Running NNs on FPGAs using Zebra also has its trade-offs. There may be applications for which precise results are critical and therefore demand the raw power of a GPU. Larzul acknowledges this. That said, according to Mipsology, Zebra running on FPGAs has been able to provide benefits for certain applications that GPUs cannot, such as real-time processing of cameras at full speed for some 6-axis robot operations or computing multiple NNs in parallel without reload delay. The company cannot share specific details about these tests, however, as the data is still protected by NDAs.
The demonstration of Zebra’s practical value for machine vision and imaging lies in A/B comparisons of speed and accuracy when performing the same application on both an FPGA and a GPU. These demonstrations will draw another kind of line, between the applications where an FPGA is adequate replacement for a GPU and where it is not.

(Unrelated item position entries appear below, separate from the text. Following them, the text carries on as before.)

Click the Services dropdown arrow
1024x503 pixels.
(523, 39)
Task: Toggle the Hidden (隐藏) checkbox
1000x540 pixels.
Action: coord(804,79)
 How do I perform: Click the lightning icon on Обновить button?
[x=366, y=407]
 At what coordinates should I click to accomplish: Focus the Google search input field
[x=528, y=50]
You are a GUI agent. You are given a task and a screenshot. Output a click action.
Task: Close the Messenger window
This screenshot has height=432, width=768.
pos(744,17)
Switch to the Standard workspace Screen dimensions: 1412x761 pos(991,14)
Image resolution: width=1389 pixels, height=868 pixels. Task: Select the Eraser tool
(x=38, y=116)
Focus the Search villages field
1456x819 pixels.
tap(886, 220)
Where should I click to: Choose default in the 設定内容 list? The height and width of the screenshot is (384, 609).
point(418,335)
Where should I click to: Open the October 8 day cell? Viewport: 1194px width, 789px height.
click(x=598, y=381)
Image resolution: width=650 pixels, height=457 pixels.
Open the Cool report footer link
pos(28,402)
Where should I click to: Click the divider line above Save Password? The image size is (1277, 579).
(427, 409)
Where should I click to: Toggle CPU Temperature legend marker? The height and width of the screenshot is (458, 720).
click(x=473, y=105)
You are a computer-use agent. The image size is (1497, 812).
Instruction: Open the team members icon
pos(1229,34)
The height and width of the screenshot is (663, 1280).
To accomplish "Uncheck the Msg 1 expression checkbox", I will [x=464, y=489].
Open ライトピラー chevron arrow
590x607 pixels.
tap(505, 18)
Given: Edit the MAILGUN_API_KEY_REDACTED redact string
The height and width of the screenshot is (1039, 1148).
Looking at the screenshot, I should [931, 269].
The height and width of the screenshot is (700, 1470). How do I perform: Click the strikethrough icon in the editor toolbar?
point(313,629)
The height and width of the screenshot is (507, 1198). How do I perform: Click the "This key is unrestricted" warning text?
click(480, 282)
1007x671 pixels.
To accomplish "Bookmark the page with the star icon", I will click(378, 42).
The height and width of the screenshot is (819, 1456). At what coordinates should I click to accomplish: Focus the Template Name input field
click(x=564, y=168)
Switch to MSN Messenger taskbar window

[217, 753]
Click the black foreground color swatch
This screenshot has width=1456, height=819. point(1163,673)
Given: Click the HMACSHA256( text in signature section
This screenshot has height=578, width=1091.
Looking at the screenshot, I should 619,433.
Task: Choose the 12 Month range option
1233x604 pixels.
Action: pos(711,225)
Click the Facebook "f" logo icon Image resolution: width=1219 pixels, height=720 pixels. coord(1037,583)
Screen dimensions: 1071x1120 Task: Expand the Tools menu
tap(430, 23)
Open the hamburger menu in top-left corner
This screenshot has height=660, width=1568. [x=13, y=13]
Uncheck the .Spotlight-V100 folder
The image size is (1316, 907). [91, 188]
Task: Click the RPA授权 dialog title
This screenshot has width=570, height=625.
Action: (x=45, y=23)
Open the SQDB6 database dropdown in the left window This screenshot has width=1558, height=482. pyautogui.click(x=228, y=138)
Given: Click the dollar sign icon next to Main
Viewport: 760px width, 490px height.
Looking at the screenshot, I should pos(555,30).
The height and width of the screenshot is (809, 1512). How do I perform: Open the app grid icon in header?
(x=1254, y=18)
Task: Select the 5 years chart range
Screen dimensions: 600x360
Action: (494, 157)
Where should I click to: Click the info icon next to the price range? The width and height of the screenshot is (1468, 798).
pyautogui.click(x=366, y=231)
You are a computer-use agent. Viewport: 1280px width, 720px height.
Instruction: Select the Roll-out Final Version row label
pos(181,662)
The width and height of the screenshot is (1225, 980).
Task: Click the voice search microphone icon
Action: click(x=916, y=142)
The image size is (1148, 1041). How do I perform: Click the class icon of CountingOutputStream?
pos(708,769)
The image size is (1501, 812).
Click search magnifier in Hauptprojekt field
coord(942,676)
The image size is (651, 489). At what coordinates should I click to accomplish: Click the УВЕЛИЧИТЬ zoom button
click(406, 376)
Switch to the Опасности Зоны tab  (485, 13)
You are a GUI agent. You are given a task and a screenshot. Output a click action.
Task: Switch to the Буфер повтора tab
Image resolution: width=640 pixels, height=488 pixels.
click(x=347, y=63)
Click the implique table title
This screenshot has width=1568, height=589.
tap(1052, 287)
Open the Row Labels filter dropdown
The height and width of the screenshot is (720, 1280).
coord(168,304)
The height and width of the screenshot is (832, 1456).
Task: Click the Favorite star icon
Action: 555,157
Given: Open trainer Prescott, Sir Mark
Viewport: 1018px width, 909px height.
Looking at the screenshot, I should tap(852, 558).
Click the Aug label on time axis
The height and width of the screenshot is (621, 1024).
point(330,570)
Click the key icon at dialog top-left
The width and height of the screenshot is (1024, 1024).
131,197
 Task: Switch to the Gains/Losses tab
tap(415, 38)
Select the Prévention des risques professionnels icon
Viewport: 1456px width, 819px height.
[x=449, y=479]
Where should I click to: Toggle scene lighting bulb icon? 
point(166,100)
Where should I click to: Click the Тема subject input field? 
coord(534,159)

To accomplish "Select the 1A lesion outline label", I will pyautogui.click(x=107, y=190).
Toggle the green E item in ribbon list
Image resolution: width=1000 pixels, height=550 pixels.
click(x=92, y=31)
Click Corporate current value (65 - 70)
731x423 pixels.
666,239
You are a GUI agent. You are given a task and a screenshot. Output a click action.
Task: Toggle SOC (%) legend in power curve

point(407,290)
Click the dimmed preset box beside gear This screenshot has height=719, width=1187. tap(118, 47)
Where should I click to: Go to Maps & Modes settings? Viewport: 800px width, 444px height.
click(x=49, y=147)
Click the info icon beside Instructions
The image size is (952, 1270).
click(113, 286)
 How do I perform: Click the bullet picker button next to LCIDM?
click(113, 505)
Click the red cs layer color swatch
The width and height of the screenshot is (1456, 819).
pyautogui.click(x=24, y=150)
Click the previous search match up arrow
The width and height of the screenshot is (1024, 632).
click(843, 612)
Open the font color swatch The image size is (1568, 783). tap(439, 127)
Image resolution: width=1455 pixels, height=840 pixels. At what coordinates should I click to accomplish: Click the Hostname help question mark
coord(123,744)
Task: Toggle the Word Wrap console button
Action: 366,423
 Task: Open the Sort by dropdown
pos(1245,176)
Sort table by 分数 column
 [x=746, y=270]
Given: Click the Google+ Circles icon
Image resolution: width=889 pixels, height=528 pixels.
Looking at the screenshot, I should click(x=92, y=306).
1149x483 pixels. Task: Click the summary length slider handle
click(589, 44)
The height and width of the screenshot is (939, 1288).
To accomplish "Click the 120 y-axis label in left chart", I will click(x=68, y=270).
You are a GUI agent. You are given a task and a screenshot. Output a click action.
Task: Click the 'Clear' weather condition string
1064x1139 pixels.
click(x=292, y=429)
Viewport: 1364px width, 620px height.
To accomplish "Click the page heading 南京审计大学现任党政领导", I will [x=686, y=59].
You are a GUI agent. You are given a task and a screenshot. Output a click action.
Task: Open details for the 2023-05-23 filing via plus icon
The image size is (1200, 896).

Mipsology does have another set of empirical data, now, that carries weight. The MLCommons Association is the home of the MLPerf Inference v0.7 benchmarking suites for the accuracy, speed, and efficiency of machine learning software. Since 2018, the organization regularly releases these benchmark results .
Xilinx (San Jose, CA, USA; www.xilinx.com), the pioneer of FPGA technology, participated in MLPerf testing in 2020 for the first time, running Mipsology’s Zebra on an Alveo U250 accelerator card. The relevant benchmarking test used the Resnet-50 model to execute image classification tasks. According to the MLPerf results, the performance of the U250 measured in image classifications per second was superior to several GPU-based systems.
While FPGAs may not be able to substitute for GPUs in all inference applications, for instance if the accuracy of a 32-bit floating point calculation specifically is required, the MLPerf results demonstrate that FPGA technology and 8-bit integers, with the right software stack, can run inference efficiently and well.